Next President Must Make Deal on Health Care Reform
The "similarity of the emerging" health care proposals by presidential candidates shows that "a road forward is being paved and a growing number of people from across the political spectrum are on it," according to New York Times guest columnist Atul Gawande, a surgeon at Brigham and Women's Hospital and a New Yorker staff writer.
According to Gawande, the "road ... follows the lead of European countries ... that provide universal coverage (and more doctors, hospitals and access to primary care) through multiple private insurers while spending less money than we do."
Gawande writes, the "proposals all define basic benefits that insurers must offer without penalty for pre-existing conditions" and provide coverage for preventive care and cost-saving programs to help patients manage chronic diseases.
The plans also "embrace what's been called shared responsibility" -- requiring that individuals obtain health insurance and that businesses provide health benefits to workers or pay into a subsidy fund, Gawande says. He adds, such a system "seems to be our one politically viable approach."

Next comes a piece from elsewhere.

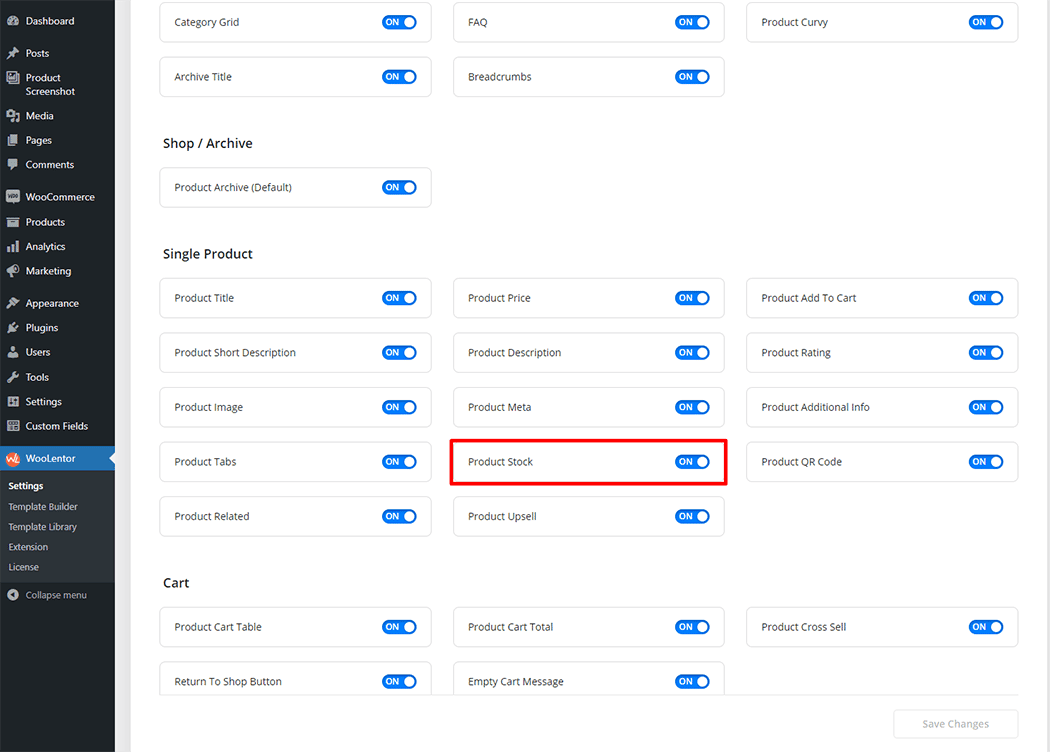The image size is (1050, 752).
Task: Switch off Product Cart Total
Action: tap(692, 627)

According to Gawande, "attacks are certain to label this as tax-and-spend liberalism and government-controlled health care." The "crucial matter is our reaction as a country when the attacks come," Gawande writes.

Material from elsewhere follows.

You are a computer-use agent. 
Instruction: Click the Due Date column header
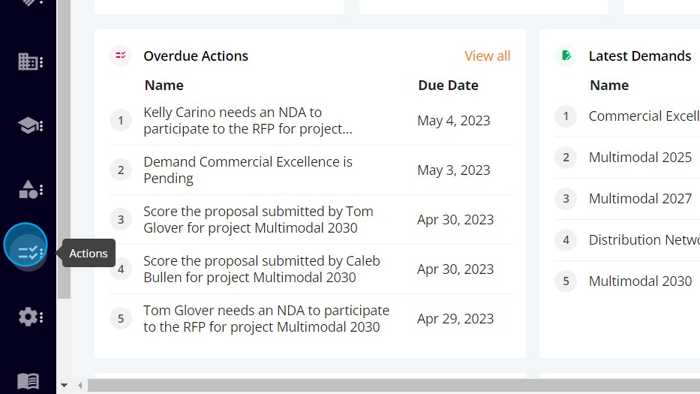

"If we as consumers, health professionals and business leaders sit on our hands, unwilling to compromise and defend change, we will be doomed to our sliding global competitiveness and self-defeating system," Gawande says.
He concludes, "The ultimate measure of leadership ... is not the plan" but "the capacity to take that plan and persuade people to find common ground on it. The politician who can is the one we want" (Gawande, New York Times, 5/31).